Her answer shocked me. “I don’t know how you have the strength,” she said. I couldn’t think. It felt like I’d been winded. I could hear her continue.

“I lost Kevin. It’s horrible. But I didn’t see what you saw. I can’t imagine what that must have been like. I dream about Kevin and it’s lovely until I wake up. I wouldn’t want your nightmares. It must be terrible for you survivors.”

I’m not a survivor, I said when I got my voice back. I was just there. A witness, perhaps, but not a survivor.

“Oh, you’re a survivor,” she said, with certainty.

After hanging up I went back to my desk and started crying. I was in such a state that I didn’t even think of hiding in the toilets. Everyone ignored me even though I bawled for, it seemed to me, hours.

A survivor. Only people in the pens, who had a near-death experience, were survivors. I’d spent 19 years telling people and myself that I was just there, nothing happened to me, all the bad stuff happened to other people. Anne cut through the bulls***. She’d spoken to hundreds like me and knew what she was talking about.

“One of the many things that was wonderful about Anne was the way she reached out to survivors, fans and people who were going through a hard time trying to process what had happened,” Kevin Sampson, who created and wrote the series, said. “Even 33 years on, many, many people still can’t find peace of mind and Anne understood that grief and made herself available to anyone who needed to talk.
____
What the exercise asks: Translate this sentence from the passage into Spanish: "After hanging up I went back to my desk and started crying."
____
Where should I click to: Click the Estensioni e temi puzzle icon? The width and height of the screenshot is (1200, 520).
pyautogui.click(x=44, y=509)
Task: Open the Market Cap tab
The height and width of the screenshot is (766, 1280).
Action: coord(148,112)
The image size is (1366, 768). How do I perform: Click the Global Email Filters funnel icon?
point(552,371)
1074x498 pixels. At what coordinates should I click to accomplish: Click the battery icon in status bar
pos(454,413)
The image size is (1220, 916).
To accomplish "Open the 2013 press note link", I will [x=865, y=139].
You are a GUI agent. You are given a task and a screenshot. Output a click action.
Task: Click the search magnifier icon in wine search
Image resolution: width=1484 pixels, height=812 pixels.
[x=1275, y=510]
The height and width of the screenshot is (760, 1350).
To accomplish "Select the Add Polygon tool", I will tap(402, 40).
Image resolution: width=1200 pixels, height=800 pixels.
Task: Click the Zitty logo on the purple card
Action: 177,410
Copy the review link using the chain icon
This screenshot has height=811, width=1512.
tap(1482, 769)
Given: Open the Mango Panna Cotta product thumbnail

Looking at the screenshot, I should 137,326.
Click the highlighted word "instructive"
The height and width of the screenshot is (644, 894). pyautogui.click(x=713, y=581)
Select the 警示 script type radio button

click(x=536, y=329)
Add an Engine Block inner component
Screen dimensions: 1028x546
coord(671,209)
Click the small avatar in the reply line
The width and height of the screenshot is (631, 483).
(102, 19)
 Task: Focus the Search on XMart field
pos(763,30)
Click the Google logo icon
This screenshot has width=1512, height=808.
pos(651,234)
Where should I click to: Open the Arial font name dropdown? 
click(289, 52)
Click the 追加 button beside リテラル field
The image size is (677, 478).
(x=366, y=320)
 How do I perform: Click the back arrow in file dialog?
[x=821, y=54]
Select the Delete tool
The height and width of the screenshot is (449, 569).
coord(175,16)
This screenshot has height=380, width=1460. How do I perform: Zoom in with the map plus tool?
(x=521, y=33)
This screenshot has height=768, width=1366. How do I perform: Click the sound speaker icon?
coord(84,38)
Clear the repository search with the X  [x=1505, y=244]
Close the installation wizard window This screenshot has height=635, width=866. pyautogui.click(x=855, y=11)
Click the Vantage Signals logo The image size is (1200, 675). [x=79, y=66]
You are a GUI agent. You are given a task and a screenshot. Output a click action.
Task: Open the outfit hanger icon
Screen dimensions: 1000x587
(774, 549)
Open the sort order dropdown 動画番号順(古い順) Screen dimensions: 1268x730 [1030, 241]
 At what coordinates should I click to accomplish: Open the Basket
____
Answer area: Después de colgar, volví a mi escritorio y empecé a llorar.